Gnolls

Differences between Elfhamish gnolls and Mboshu Gnolls.

Elfhamish gnolls are based on striped hyenas. Mboshu gnolls are based on spotted hyenas.

  • Elfhamish gnolls have larger crests down their spine and bushier tales. Their fur is striped. Their faces are a little more doglike and their ears are pointed.
  • Mboshu gnolls have spotted fur and sparse tails. Their faces are more bearlike and their ears are rounded.
  • Elfhamish gnolls live primarily in Runfield and the northern areas. They have thicker fur coats as protection against the cold. They also tend to put on a little padding in the autumn as the season grows colder.
  • Elfhamish gnolls are about 20% smaller. They are both shorter and less bulky.

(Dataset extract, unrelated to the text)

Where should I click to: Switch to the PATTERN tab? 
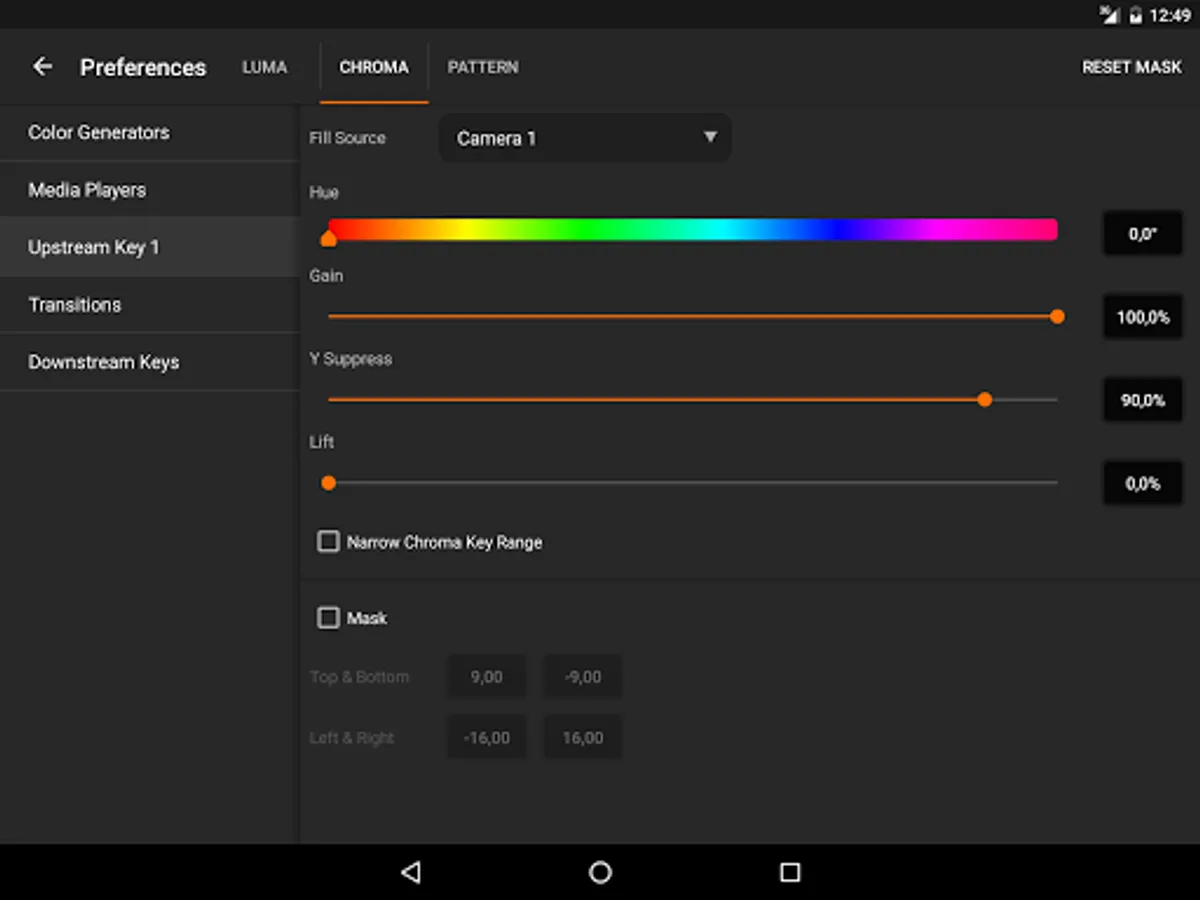tap(482, 67)
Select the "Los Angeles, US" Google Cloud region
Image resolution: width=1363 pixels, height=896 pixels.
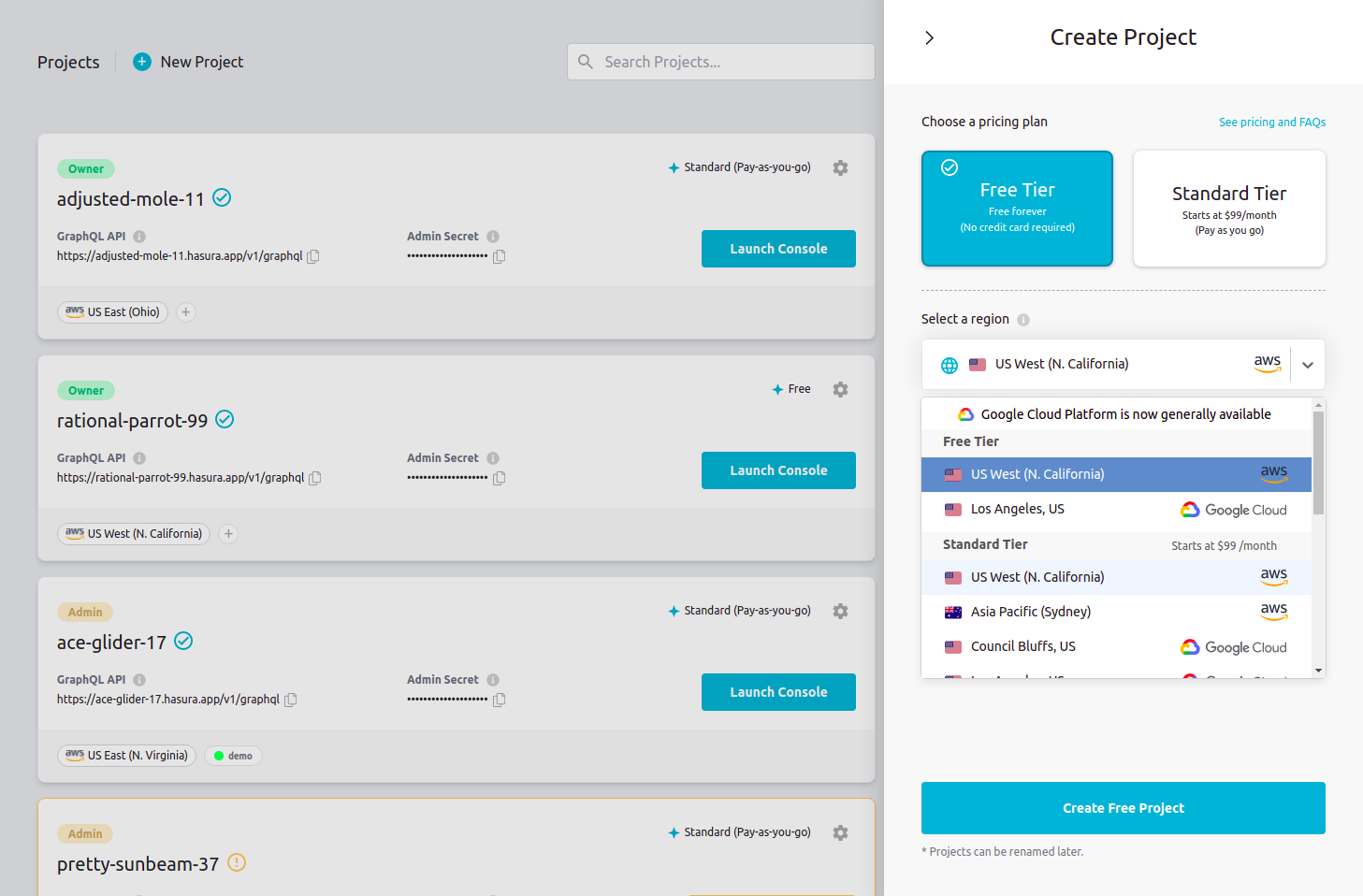1018,509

  • There is little sexual dimorphism among Elfhamish gnolls. Unless a female is pregnant or nursing it is hard to tell the two genders apart without making them drop their pants. Both are equally aggressive.
  • There is more sexual dimorphism in spotted Mboshu gnolls. Females tend to be larger by about 10%. Females are more likely to be territorial than males and are much more agressive.

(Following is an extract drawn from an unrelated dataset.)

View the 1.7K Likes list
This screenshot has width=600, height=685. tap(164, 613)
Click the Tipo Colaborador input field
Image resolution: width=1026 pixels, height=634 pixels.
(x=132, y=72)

  • Elfhamish gnolls do not commit fratricide as pups.
  • Mboshu gnolls lose about 25% of their pups to fratricide
  • Elfhamish gnoll packs are about half the size of Mboshu gnolls.

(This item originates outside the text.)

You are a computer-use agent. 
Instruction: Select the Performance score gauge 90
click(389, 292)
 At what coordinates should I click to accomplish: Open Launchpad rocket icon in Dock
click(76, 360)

  • The prosocial Mboshu gnolls are slightly smarter and far more apt to work cooperatively
  • Although both are scavengers, Mboshu gnolls prefer to hunt for the majority of their diet. (Striped gnolls adapted to life scavenging near settlements. There are no settlements for spotted gnolls to scavenge at)
  • Striped gnolls form monogamous pair-bonds.
  • Spotted gnolls are more promiscuous and do not form pair bonds (although the females do prefer males they are friendly with.)
  • Elfhame gnolls have better eyesight. Mboshu gnolls rely more on scent.
  • Elfhame gnolls have territories that will overlap. Mboshu gnolls fiercely defend their borders and when they have to through another territory they will go out of their way to appear friendly and non-threatening.